**Stored records:**
★ ★ ★ ★ ★ ★ ★
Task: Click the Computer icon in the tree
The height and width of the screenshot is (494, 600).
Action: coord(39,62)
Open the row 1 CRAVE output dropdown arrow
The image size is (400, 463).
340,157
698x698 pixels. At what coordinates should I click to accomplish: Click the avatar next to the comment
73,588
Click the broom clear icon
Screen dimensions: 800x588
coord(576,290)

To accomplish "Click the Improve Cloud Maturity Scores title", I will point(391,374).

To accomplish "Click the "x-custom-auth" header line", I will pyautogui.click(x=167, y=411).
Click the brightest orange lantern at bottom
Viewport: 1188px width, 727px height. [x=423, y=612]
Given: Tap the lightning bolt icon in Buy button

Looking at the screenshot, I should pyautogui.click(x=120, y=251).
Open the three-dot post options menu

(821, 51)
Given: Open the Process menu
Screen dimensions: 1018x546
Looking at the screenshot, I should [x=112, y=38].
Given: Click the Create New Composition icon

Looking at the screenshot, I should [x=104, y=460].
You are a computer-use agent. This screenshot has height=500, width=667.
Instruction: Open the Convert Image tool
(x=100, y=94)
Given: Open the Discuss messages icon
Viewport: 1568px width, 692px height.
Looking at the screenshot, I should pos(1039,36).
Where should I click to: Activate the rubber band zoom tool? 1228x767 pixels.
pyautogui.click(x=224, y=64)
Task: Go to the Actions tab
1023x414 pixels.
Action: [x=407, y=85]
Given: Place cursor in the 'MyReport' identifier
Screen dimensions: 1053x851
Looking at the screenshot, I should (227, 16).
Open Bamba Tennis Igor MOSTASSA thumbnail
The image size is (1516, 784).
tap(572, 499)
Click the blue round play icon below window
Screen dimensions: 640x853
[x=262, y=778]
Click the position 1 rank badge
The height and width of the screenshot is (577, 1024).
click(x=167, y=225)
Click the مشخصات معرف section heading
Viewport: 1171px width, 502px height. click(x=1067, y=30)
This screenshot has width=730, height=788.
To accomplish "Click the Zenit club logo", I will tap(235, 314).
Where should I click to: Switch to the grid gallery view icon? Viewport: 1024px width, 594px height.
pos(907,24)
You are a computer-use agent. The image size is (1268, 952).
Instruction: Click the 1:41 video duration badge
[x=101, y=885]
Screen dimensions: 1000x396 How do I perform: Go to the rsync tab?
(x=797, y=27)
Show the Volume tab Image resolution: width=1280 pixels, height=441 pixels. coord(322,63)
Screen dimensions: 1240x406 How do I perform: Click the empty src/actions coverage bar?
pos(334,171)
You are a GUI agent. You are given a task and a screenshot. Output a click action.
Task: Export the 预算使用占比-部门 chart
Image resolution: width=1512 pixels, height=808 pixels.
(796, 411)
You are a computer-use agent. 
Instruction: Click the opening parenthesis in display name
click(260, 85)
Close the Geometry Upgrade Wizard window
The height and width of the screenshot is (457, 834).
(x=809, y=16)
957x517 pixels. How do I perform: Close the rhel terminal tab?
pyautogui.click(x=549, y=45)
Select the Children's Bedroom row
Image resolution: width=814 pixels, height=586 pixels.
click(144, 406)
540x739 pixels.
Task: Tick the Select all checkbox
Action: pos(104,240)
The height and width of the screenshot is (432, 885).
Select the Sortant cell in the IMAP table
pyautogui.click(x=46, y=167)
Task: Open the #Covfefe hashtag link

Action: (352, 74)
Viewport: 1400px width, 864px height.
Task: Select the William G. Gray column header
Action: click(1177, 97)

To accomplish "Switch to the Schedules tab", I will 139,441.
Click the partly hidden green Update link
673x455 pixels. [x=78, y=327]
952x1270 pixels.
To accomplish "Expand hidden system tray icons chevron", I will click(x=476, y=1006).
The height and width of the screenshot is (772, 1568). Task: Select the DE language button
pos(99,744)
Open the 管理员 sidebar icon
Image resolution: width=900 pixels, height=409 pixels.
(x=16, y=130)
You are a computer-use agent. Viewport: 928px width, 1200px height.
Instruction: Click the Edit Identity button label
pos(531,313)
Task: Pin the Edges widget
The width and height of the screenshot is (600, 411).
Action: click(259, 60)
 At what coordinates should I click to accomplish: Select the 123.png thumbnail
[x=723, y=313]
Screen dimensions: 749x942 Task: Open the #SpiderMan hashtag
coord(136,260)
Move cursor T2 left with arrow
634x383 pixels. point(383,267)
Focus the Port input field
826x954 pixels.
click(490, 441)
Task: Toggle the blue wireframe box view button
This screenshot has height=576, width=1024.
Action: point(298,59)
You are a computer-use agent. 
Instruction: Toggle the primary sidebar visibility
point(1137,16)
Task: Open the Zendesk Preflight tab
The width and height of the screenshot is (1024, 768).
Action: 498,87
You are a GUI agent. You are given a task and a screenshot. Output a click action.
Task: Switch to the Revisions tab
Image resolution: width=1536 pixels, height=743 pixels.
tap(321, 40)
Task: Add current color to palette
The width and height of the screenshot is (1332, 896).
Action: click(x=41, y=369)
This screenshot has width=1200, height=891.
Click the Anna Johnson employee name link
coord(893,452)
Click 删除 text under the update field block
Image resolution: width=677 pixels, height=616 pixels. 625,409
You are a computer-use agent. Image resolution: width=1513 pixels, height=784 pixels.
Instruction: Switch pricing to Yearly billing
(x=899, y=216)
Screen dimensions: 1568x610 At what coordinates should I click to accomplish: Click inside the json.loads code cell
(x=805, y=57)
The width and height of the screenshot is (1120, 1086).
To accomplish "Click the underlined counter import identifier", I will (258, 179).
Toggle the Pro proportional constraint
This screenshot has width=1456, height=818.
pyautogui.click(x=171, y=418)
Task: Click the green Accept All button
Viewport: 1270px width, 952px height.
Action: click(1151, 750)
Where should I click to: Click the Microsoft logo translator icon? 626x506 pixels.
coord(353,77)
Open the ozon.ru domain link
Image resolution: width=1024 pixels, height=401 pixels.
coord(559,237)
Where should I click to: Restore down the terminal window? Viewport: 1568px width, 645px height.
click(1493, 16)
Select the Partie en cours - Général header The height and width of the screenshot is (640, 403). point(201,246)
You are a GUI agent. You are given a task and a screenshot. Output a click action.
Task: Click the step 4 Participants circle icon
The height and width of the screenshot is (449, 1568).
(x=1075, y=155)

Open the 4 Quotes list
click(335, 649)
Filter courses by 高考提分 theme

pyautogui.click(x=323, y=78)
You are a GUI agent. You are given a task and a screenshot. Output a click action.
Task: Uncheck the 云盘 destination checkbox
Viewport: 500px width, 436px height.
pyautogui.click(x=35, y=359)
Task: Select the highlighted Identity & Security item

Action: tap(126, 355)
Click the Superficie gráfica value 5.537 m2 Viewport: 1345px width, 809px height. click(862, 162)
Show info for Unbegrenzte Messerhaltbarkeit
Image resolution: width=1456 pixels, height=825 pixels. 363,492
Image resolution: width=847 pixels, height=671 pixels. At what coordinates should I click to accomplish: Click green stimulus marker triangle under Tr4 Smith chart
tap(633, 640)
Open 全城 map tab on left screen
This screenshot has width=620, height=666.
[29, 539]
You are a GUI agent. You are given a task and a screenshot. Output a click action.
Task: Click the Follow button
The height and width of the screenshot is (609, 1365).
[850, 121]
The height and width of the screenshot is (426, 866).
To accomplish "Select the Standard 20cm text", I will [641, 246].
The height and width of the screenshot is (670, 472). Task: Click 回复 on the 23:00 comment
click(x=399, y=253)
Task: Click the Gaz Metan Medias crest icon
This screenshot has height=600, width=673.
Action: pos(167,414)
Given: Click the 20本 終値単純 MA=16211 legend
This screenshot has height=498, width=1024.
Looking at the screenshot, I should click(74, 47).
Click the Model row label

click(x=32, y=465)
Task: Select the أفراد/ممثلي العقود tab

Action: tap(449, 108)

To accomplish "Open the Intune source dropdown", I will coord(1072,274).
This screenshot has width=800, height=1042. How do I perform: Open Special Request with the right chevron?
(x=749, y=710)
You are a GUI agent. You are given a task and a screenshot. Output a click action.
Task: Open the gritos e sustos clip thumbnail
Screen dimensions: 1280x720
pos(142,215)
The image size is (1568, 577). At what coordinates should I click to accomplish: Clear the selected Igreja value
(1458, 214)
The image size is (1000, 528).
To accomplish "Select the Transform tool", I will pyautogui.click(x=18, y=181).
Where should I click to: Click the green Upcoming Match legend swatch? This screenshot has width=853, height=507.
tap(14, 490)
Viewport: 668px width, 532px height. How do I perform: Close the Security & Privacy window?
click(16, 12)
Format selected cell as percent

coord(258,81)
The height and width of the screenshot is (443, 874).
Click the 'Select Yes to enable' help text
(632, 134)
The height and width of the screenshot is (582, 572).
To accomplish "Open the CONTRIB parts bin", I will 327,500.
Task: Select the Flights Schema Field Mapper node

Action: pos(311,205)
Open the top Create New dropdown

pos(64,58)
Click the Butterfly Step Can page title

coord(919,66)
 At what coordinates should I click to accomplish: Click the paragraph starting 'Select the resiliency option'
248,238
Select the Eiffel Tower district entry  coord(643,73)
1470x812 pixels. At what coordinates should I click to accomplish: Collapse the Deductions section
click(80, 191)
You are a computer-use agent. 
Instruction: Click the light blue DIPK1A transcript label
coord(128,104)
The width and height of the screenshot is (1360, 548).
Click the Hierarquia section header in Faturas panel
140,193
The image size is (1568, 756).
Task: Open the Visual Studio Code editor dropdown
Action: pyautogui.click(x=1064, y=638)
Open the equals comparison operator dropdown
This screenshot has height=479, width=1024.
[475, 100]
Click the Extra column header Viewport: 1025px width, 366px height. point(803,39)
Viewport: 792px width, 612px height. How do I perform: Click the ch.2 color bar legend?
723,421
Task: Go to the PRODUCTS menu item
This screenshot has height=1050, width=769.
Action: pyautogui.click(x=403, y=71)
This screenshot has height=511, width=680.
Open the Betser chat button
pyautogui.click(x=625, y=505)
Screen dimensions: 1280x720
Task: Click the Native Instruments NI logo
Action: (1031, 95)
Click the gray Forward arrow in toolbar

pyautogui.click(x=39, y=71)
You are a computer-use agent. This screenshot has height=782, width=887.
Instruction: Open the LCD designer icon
★ ★ ★ ★ ★ ★ ★
Across all the records, find the lines containing the word "identifier" and reproduce each one.

Given: Place cursor in the 'MyReport' identifier
To accomplish "Click the underlined counter import identifier", I will (258, 179).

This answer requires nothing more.